---------- PROVIDED RECORDS

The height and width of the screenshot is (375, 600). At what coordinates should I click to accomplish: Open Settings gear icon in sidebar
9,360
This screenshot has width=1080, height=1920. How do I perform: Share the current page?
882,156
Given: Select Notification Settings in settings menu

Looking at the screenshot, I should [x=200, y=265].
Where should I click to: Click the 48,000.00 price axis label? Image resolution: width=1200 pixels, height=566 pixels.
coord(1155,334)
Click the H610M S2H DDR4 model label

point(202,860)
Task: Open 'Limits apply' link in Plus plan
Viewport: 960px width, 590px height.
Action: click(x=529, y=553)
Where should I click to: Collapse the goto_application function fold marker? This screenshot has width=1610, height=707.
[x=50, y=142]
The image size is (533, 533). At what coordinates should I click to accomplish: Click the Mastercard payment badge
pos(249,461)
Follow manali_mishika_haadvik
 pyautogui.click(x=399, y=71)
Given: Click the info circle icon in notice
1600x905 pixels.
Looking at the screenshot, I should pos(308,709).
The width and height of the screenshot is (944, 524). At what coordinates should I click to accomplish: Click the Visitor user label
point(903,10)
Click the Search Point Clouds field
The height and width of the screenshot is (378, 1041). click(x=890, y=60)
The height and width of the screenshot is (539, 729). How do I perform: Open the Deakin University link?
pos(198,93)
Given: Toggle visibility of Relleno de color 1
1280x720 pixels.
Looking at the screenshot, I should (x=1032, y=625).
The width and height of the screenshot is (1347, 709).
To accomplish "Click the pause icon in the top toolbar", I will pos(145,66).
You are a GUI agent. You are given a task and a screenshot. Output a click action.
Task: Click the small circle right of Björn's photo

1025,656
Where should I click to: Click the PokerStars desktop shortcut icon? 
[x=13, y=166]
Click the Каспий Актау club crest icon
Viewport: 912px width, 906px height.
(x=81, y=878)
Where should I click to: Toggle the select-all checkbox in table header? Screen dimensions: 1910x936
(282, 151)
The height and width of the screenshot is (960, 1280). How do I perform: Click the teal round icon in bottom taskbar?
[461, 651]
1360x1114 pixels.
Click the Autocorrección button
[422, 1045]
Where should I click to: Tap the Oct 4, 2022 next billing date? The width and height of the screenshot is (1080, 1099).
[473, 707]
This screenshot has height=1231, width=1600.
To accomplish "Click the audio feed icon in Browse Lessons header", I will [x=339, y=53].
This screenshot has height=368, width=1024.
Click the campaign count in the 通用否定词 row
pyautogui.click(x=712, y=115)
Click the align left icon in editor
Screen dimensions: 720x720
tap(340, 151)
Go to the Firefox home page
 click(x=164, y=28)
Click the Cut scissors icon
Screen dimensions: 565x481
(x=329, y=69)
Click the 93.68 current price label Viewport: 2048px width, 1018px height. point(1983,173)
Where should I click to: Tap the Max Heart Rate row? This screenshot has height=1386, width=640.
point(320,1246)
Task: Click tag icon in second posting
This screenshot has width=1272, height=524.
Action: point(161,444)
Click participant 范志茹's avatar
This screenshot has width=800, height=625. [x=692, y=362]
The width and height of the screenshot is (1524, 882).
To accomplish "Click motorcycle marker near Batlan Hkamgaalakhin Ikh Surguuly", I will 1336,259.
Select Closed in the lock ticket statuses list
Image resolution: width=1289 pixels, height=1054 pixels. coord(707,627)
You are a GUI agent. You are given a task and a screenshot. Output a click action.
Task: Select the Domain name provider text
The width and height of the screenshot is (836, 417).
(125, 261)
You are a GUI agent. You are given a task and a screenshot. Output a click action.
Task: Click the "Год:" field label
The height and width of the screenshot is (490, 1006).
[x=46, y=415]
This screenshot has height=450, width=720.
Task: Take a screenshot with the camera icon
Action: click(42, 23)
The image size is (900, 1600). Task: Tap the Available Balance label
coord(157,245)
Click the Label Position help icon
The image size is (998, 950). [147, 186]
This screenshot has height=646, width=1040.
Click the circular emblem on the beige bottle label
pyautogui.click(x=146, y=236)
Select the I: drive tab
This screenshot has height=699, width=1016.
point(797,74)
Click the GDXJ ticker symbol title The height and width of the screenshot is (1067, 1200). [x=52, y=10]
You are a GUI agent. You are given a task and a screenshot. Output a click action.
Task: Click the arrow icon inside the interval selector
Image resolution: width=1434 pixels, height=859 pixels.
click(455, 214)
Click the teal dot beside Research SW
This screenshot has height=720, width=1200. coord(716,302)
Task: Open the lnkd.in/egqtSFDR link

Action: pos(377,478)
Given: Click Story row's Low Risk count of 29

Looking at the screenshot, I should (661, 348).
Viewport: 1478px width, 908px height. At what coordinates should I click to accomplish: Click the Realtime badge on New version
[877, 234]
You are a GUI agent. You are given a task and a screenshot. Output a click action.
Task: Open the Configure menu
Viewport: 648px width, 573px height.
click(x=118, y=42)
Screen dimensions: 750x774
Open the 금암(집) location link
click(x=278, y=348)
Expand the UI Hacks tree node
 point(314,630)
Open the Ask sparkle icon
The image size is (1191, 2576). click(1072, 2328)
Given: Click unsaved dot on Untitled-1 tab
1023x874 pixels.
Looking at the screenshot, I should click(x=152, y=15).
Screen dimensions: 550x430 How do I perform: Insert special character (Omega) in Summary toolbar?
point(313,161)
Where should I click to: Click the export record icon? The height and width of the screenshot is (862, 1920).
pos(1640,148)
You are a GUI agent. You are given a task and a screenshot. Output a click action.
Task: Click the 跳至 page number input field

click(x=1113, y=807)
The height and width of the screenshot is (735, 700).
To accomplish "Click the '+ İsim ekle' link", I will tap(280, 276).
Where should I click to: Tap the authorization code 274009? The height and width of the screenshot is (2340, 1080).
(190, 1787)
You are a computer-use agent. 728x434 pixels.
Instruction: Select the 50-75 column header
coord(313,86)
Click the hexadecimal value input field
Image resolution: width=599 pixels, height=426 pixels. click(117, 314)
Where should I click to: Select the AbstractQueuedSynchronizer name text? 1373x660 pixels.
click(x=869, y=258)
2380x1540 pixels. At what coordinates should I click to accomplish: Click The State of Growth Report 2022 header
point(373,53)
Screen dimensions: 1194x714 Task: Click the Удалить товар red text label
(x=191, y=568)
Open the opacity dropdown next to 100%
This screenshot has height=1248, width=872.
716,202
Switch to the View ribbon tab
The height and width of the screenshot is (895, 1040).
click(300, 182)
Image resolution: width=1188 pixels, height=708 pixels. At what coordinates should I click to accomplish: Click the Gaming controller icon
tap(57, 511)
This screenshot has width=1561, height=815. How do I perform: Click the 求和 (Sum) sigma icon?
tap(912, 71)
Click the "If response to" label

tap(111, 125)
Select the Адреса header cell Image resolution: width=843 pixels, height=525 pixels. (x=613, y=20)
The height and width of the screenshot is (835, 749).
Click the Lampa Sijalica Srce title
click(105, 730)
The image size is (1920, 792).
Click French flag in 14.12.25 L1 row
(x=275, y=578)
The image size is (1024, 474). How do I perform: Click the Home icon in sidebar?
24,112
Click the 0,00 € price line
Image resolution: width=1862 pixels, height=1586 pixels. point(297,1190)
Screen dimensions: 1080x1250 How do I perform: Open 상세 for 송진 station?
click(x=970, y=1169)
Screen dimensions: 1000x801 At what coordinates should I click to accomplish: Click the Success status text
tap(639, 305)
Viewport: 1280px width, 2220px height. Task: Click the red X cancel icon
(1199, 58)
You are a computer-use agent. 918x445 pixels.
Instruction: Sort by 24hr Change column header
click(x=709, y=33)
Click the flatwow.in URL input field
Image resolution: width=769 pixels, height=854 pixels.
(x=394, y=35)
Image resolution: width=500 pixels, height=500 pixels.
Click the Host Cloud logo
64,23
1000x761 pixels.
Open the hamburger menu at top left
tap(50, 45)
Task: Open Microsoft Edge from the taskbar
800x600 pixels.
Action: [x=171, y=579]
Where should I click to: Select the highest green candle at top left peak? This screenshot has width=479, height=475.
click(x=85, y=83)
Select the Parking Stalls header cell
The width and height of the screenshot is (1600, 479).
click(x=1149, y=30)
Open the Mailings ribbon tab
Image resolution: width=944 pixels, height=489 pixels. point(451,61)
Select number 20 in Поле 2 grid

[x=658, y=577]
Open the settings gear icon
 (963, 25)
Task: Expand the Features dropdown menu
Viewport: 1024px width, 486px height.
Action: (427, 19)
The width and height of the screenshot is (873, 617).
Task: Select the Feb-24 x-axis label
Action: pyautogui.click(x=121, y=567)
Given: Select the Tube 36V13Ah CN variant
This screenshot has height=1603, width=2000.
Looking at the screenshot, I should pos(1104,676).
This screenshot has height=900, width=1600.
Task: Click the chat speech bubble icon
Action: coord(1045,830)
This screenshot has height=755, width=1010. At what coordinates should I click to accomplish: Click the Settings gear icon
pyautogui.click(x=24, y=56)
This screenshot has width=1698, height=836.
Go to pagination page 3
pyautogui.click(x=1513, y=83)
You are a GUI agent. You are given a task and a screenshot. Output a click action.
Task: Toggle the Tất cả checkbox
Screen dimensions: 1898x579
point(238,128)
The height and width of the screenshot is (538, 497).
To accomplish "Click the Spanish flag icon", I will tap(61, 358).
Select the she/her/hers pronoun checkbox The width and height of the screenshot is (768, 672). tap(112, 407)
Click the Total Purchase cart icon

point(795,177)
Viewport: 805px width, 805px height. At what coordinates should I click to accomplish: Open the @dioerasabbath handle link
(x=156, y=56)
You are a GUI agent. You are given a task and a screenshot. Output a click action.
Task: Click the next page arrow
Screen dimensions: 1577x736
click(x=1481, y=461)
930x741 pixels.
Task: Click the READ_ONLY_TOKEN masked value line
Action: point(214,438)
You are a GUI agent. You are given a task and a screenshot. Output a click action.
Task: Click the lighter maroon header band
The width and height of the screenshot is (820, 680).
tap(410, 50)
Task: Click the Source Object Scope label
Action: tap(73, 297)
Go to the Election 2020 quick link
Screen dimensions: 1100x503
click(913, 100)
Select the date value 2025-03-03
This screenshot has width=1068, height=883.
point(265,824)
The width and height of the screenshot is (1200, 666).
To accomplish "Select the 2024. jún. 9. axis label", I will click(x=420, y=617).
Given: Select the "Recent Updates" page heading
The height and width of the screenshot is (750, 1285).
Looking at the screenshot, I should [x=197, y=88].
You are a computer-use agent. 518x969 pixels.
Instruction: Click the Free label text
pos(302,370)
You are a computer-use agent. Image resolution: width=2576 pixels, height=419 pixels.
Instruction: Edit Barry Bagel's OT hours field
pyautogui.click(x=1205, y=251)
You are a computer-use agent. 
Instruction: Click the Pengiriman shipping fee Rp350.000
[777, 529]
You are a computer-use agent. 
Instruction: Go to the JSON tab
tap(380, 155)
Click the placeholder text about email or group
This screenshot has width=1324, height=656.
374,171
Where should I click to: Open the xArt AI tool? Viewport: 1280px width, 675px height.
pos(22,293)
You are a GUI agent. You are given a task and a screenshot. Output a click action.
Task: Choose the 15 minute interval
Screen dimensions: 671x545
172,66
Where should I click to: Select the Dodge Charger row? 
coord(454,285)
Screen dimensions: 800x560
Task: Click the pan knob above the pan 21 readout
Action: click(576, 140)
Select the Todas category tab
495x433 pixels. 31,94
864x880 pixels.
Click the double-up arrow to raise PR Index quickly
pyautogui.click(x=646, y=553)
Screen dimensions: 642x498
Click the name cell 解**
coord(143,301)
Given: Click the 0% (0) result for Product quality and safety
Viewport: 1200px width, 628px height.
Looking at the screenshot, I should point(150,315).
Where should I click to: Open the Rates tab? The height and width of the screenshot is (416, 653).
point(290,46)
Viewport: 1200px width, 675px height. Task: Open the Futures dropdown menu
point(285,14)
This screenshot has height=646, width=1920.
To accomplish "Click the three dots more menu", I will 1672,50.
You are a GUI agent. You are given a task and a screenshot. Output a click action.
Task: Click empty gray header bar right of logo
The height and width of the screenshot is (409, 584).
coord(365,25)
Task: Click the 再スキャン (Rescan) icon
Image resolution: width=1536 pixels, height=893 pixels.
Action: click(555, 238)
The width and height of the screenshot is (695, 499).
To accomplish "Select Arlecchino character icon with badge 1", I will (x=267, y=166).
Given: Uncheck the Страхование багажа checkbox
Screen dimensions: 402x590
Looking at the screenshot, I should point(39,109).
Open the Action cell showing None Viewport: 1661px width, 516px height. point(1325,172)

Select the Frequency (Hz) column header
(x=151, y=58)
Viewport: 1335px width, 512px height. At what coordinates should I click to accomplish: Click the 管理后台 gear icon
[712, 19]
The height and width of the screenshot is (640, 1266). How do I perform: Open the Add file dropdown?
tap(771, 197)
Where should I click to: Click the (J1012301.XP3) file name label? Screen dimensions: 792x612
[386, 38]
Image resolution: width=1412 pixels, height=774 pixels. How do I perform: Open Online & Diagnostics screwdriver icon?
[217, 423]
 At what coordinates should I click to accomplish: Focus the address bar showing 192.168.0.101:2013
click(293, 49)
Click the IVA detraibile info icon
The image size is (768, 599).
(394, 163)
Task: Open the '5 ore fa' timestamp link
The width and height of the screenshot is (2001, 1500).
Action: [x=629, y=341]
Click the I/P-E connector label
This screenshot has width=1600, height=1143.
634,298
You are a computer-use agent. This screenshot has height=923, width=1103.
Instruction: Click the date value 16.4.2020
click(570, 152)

--------------------

**WORK INSTRUCTION**
Every line in the data that holds "computer" should be copied out.

**TASK RESPONSE**
You are a computer-use agent. 728x434 pixels.
You are a computer-use agent. 918x445 pixels.
You are a computer-use agent. 518x969 pixels.
You are a computer-use agent. Image resolution: width=2576 pixels, height=419 pixels.
You are a computer-use agent. 
You are a computer-use agent. 
You are a computer-use agent. This screenshot has height=923, width=1103.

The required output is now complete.